Background: Venous thromboembolism (VTE), including deep vein thrombosis and pulmonary embolism, is a serious public health problem causing over 90,000 deaths each year. VTE rates at our institution have been high and costly, with insurer penalties for post-operative VTE exceeding $5.5M in 2014. While prophylaxis for at-risk inpatients can reduce hospital-associated (HA) VTE by up to 65%, only about 60% of surgical inpatients and 40% of medical inpatients receive appropriate VTE prophylaxis. Previous quality improvement (QI) efforts to reduce VTE rates at our institution have relied largely on retrospective billing data, and no standardized protocol currently exists for data collection and analysis.
Purpose: To reduce HA-VTE rates through an innovative QI process that leverages novel data analytics tools and Bowtie risk analysis methodologies used in the airline traffic control and nuclear energy industries.

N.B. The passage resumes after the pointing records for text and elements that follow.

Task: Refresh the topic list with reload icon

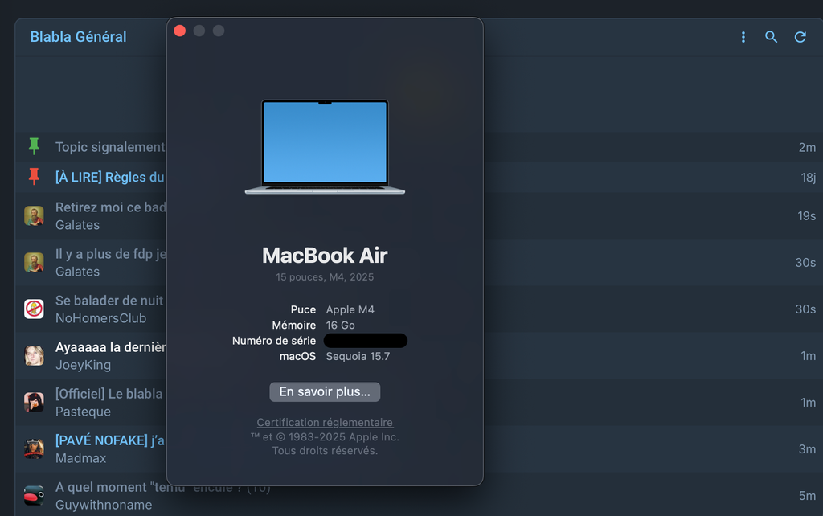Action: pos(800,37)
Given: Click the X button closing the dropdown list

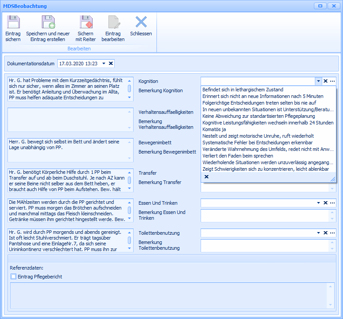Looking at the screenshot, I should tap(206, 176).
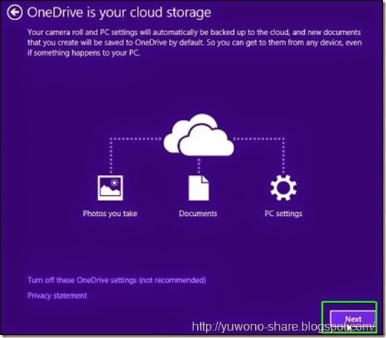
Task: Click the dotted arrow from gear to cloud
Action: pyautogui.click(x=263, y=154)
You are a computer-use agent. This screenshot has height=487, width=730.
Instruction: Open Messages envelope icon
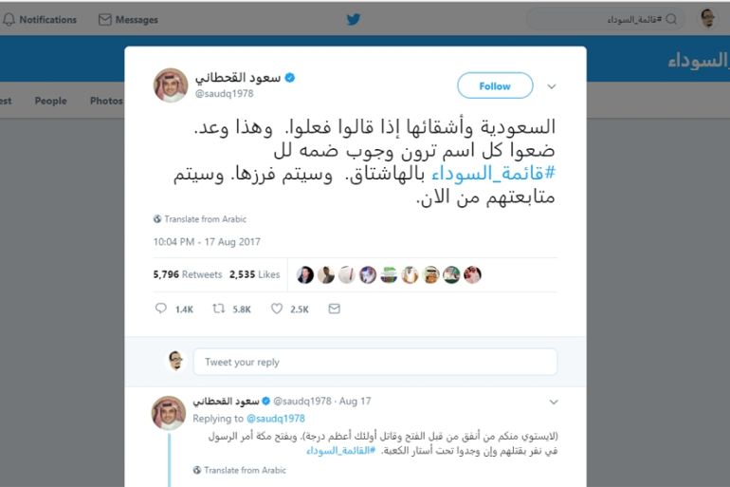pos(104,20)
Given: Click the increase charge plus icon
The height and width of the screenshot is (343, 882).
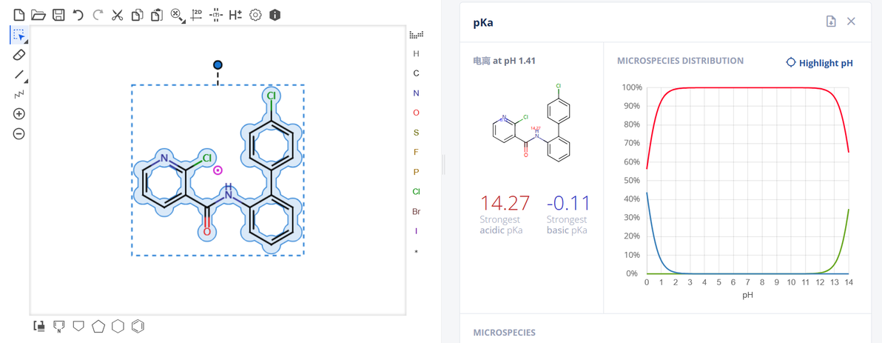Looking at the screenshot, I should coord(19,114).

Description: Our new QI process utilizes data analytics and informatics tools, that are integrated with our electronic health record (EHR), including natural language processing (NLP), to derive insights from EHR data by identifying acute HA-VTE events and hospitalized patients not on VTE prophylaxis (figure 1) in near real-time. Identification of each HA-VTE event or high-risk patient not on VTE prophylaxis triggers a concurrent root-cause and risk analysis (RCA) by the QI project team while patients are still in the hospital and providers readily available for interviews. The project team meets weekly to review RCA data in order to develop and refine the Bowtie risk analysis (figure 2) that will inform Plan-Do-Study-Act (PDSA) cycles designed to improve VTE prophylaxis.
Conclusions: Our new QI process is being piloted on the hospitalist service and our Bowtie analysis has identified 3 primary threats to evidence-based VTE prophylaxis: 1) high-risk patients inappropriately assigned to low VTE risk category by providers, 2) VTE prophylaxis held for operative procedures and not restarted, and 3) high-risk patients refusing VTE prophylaxis. We are currently developing interventions (e.g., refining our EHR decision support) to improve VTE prophylaxis based on findings from our Bowtie analysis (figure 2). Future QI efforts include expanding and scaling our novel approach to other quality and safety measures.